From the Edge Page 2
Imagine the country from the outside. For many visitors from overseas, the ‘real’ Australia is not the suburbs and cities. It is where the points of difference from the rest of the industrialised world can still be found: the ‘outback’ and the bush, those places that bear little or no resemblance to urban environments the world over. As the British novelist Will Self told an Australian audience in 2015, it is the ‘physical reality’ of the country that astonishes him, its Indigenous cultures and ‘the tyranny of distance that white Australian culture is always trying to defeat’.15 Leaving Australia to live overseas, as I have done on several occasions, the ‘physical reality’ of Australia slowly rises to the surface—the sensory dimensions of place that can sometimes only be fully understood by leaving the country behind—the overwhelming intensity of light and colour and the vast, resounding spaces of an island continent that can momentarily still homesickness when felt and remembered from far away.
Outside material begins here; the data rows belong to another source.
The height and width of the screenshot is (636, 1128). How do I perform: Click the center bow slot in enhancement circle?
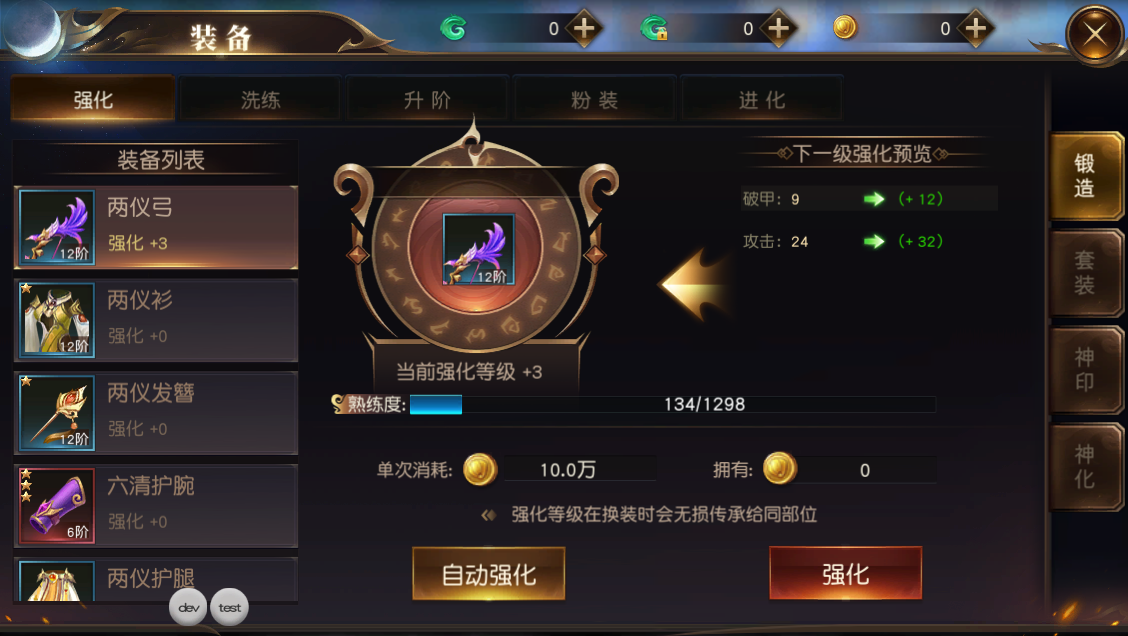coord(478,250)
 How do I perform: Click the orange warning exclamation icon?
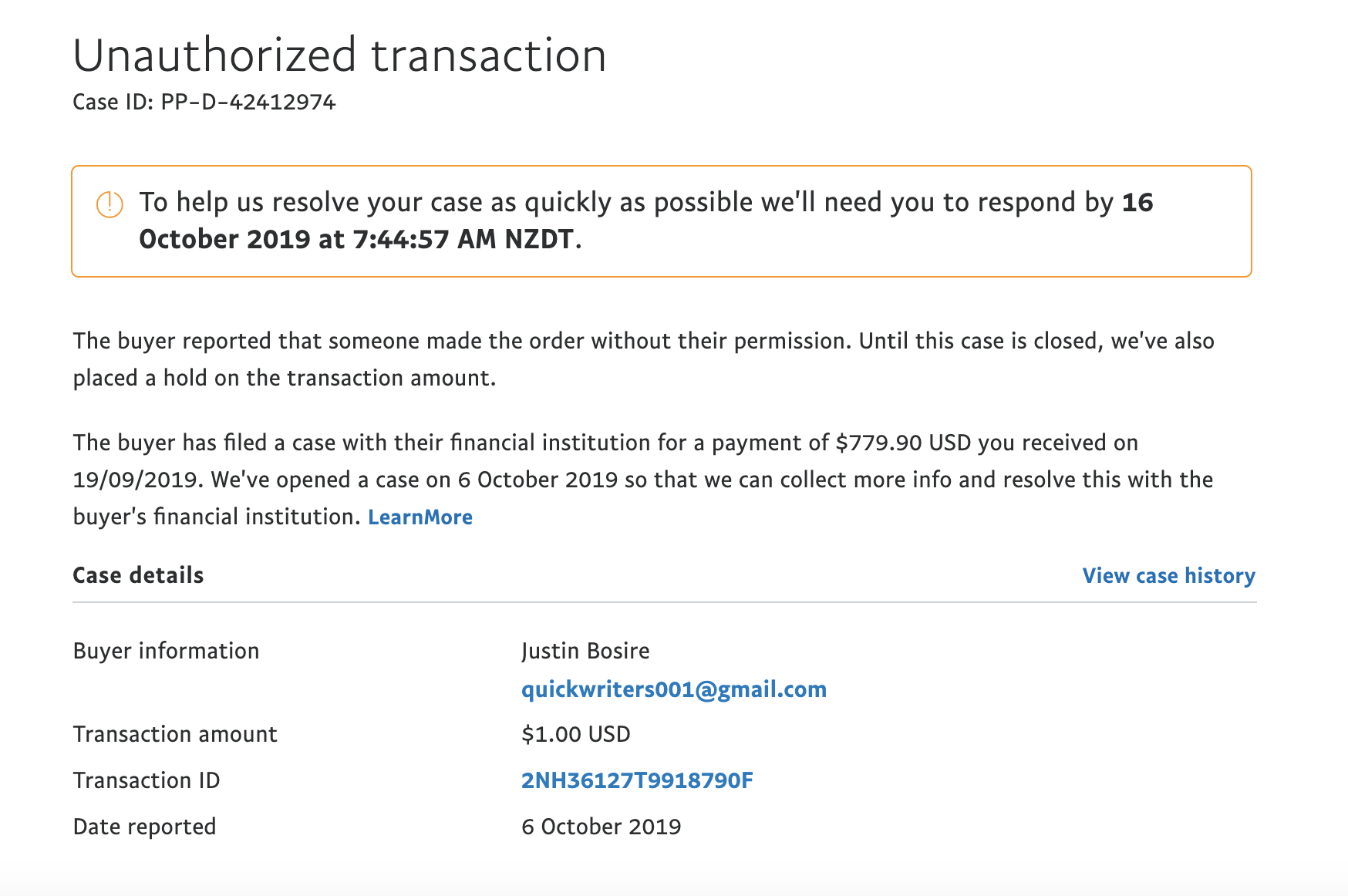pos(110,204)
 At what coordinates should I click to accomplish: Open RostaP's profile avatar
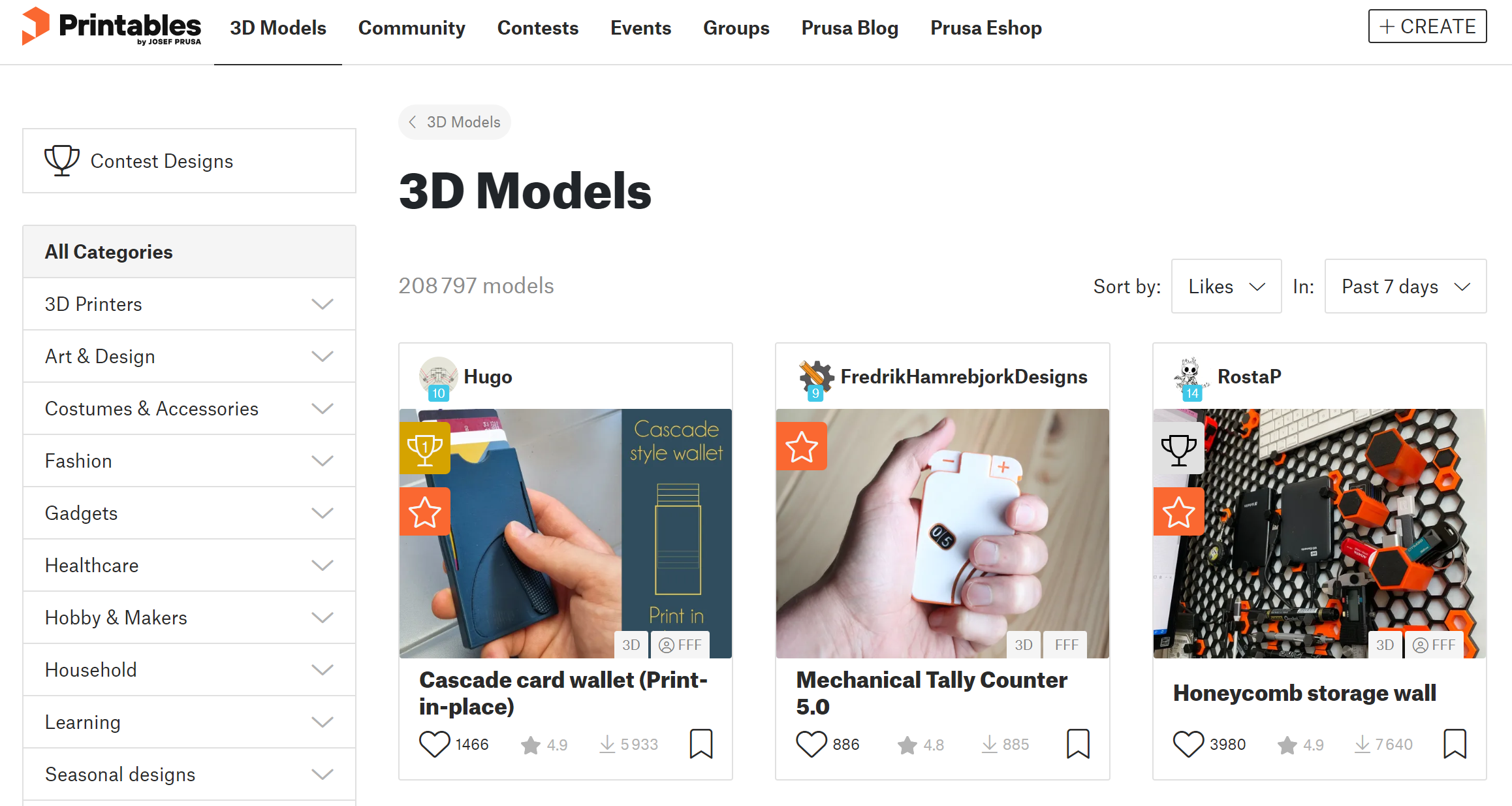[1189, 376]
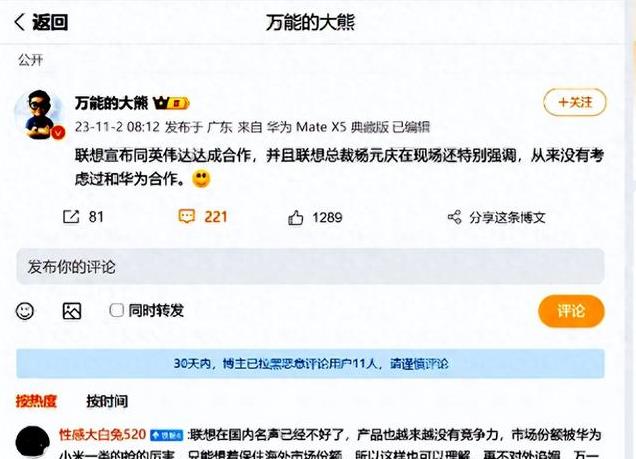The width and height of the screenshot is (636, 459).
Task: Click into the 发布你的评论 input box
Action: coord(310,266)
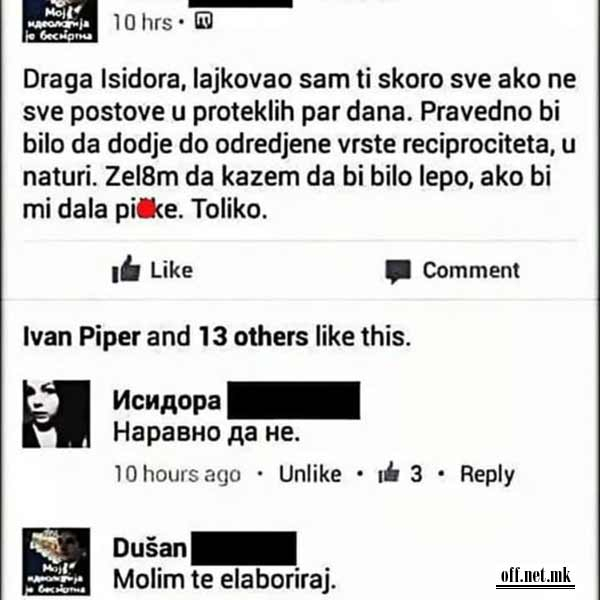Click the Исидора commenter name
The image size is (600, 600).
tap(167, 401)
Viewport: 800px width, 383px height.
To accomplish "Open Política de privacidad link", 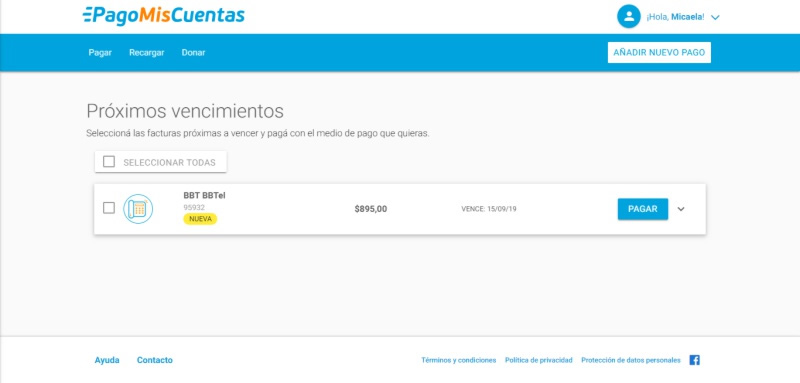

At the heart of Australian history is an ongoing drama of epic proportions; the encounter between the cultures of one of the world’s most ancient people and the cultures of Britain and post-industrial Europe, and the millions of migrants from over 140 nations who have followed in their wake. An encounter that began with mutual fascination and curiosity and quickly turned to suspicion, animosity and open warfare in the nineteenth and early twentieth centuries, before Aboriginal people miraculously survived state and federal government policies designed to ensure their cultural annihilation, and finally established their human and cultural rights. Australia has only recently freed itself from the shackles of racism (the White Australia Policy was not dismantled until the 1960s and then only in piecemeal fashion), just as it has only recently begun to incorporate Indigenous knowledge of ‘Country’—a term that expresses both the human and the natural worlds, livelihood, culture, belonging and spirituality—into the national imagination. One of the great, unknown questions of Australia’s future is whether Australia’s Indigenous and non-Indigenous cultures will ever come together in a shared, profound understanding of the continent. The encounter that began in 1770 at Botany Bay is still being worked through. But at least one thing is clear: it is impossible to conceive of any place that is not embedded with Indigenous story. There are no empty places in Australia.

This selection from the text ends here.